There are families all over the city center, walking and biking together.

Once I get my photos organized, I'll start posting some, along with observations about the light rail, streetcars, bikes, infrastructure, etc ...

(by the way, spell check is broken on Blogger, so excuse the typos)


Chris S said...

Nice overview of Portland. It squares well with my experiences there. I look forward to your impressions of the streetcar system, which I only got to briefly experience while there. I definitely fell in love with what they have done for bicyclists as well!

hellogerard said...

Excellent report. I'm looking forward to the rest of your posts. I too am looking forward to your impressions of the streetcar, especially when contrasted with the comments on this Jackie's blog, by a lady who worked for the city of Portland for seven years.

Dan said...

Can't wait for the rest!

liberal foodie said...

that's amazing. I haven't visited Portland or Denver but have decided to move to one of the 2 cities because I've read so much about the streetcar system and openess to bicyclying. sp? Someone recently told me they have bars in downtown that list times of the next streetcar.
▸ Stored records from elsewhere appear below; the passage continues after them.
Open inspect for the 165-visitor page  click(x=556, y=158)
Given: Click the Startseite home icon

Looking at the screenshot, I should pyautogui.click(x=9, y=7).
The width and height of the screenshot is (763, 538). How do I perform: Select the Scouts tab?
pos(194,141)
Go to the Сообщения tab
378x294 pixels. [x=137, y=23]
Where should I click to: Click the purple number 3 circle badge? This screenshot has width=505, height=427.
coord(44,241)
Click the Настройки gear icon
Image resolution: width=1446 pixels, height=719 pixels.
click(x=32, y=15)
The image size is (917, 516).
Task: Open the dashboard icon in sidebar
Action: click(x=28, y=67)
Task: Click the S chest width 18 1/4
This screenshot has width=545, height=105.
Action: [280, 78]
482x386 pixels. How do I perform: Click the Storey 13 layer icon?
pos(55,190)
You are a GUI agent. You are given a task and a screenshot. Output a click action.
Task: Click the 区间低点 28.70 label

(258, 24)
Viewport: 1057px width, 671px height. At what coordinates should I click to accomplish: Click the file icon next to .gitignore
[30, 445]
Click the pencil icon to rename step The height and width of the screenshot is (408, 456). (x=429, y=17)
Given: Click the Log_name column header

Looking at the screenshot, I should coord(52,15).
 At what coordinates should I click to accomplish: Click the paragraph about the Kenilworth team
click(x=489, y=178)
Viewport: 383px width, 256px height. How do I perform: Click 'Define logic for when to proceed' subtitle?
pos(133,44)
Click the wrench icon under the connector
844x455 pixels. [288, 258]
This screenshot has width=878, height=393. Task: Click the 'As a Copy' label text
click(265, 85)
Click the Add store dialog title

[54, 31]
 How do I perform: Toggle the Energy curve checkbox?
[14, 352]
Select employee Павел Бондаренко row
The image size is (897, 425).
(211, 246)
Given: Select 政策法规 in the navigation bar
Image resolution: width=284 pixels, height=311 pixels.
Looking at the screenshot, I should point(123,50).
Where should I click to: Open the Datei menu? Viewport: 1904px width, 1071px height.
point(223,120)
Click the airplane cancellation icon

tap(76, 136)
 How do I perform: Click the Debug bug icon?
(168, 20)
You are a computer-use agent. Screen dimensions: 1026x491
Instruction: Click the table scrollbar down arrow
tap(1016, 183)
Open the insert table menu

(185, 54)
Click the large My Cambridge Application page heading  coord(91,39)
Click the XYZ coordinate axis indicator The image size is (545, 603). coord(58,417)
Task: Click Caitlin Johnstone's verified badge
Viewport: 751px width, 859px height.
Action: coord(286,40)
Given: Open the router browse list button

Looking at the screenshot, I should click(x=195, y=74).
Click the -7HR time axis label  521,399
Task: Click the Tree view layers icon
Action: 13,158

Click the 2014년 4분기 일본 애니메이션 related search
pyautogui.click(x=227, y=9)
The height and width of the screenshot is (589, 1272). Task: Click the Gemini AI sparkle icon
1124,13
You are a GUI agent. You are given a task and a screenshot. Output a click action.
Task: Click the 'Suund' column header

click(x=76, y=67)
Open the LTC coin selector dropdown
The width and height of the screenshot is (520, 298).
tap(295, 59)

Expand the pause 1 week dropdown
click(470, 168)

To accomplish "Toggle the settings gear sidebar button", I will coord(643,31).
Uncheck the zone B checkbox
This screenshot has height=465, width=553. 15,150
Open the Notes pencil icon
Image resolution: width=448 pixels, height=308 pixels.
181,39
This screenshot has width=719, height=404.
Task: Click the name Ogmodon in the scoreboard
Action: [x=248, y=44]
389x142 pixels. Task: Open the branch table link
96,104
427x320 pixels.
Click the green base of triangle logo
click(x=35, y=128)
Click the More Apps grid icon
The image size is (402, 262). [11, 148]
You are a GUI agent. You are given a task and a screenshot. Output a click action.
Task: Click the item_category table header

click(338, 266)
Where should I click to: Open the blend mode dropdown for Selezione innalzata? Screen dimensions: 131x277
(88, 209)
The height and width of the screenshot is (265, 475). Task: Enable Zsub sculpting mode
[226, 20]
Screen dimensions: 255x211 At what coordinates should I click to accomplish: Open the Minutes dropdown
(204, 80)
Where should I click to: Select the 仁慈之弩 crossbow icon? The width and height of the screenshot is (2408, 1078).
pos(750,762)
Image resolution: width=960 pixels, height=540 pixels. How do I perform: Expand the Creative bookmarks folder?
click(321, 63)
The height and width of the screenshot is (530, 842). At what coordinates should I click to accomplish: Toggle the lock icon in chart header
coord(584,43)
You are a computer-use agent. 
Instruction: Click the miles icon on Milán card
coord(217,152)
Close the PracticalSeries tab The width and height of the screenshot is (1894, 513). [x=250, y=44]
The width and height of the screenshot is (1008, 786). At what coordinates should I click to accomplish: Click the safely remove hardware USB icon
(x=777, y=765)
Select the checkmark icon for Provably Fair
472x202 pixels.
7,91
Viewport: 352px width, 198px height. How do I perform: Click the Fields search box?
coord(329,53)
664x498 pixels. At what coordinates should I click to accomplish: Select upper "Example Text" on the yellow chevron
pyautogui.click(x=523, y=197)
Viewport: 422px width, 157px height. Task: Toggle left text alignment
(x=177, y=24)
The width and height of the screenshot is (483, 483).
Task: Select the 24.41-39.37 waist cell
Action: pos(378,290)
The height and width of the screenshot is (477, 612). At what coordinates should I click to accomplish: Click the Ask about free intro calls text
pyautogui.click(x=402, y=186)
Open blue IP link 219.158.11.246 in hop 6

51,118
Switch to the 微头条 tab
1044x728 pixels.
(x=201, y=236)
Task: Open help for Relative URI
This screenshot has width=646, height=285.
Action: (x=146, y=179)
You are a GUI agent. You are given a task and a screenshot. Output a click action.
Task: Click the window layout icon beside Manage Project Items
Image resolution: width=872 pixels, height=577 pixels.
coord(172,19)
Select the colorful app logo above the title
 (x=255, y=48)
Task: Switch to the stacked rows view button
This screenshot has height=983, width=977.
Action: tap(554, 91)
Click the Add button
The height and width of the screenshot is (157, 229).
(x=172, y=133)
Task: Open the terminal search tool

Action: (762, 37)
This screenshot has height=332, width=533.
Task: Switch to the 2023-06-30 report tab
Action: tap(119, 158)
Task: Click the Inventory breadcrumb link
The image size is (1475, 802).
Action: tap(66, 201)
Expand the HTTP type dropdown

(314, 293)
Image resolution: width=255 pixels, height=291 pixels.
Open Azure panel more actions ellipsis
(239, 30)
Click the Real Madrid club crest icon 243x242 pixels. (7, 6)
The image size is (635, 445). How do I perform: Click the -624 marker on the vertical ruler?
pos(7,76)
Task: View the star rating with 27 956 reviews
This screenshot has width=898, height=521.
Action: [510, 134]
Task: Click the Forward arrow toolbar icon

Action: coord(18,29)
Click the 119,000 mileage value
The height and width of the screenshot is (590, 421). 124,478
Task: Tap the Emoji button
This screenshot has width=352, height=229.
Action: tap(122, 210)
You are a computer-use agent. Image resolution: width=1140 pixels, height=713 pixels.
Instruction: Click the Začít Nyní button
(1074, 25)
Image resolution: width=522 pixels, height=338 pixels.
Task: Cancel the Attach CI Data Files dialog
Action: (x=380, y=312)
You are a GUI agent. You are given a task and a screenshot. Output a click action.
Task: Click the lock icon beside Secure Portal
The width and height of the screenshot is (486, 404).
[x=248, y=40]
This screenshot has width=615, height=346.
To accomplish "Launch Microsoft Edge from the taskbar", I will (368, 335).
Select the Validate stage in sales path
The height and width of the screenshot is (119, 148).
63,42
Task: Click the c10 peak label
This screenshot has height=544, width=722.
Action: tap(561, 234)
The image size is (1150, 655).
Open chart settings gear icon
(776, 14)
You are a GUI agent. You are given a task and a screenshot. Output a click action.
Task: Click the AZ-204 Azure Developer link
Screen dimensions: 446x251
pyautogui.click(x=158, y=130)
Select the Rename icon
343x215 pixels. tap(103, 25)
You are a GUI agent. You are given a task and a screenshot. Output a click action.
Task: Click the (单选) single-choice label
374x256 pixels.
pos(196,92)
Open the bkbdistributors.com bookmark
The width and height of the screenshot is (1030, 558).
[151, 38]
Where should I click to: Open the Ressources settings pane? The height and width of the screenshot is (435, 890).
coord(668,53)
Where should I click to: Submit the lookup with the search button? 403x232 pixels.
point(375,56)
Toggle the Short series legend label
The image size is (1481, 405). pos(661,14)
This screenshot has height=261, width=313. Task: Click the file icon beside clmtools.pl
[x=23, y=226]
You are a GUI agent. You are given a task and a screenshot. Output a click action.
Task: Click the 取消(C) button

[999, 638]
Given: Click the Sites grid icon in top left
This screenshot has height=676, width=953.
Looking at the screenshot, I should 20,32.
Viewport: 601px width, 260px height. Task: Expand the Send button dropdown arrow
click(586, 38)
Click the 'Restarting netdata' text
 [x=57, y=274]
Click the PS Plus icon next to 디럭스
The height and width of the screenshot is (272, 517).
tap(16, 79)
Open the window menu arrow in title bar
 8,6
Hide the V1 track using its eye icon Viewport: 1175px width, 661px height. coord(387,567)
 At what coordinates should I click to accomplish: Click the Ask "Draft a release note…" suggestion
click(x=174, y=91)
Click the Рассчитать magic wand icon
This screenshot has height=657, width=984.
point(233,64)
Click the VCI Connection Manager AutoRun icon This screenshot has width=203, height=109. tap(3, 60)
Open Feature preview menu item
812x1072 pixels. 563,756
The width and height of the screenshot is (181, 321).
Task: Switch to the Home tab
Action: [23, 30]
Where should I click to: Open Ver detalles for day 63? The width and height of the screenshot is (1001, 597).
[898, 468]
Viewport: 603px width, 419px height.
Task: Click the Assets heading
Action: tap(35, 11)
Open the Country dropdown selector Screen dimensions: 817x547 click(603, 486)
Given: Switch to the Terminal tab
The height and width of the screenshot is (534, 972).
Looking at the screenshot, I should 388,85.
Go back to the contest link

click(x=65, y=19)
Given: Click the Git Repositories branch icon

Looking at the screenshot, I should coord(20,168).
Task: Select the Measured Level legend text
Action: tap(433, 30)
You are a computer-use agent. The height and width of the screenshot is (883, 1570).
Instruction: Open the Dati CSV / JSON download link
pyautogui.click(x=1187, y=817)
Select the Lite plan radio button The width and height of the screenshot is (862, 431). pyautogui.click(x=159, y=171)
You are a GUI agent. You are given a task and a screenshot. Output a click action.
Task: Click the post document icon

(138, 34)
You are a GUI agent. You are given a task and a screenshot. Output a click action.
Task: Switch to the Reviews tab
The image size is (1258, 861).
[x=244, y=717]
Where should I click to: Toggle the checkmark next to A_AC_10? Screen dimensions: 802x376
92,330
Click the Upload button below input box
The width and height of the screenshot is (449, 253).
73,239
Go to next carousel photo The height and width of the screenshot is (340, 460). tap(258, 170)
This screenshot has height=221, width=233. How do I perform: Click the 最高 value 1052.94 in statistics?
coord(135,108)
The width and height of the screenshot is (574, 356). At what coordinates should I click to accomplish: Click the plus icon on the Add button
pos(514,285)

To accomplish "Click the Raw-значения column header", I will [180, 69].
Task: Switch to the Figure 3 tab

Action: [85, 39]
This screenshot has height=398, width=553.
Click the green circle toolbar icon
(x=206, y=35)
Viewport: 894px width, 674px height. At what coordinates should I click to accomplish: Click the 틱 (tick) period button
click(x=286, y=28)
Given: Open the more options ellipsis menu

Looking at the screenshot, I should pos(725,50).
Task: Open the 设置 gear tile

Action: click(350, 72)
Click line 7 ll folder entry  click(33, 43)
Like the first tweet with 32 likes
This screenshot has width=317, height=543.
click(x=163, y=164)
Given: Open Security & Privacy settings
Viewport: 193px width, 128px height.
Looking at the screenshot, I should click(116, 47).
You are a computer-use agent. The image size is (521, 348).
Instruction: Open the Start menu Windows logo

If Cincinnati progress with their plans, I would love to stay here and enjoy it. I am really really happy you got to go, though a little jealous b/c I've been talking about visiting Portland for months.

CityKin said...

The bars may list the streetcar times, I'm not sure, but get this:
The streetcars have GPS locators and the exact time till next car is digitally displayed at each stop, and it can be found online or on your blackberry or cellphone. But that almost doesn't matter most of the time because they come so often.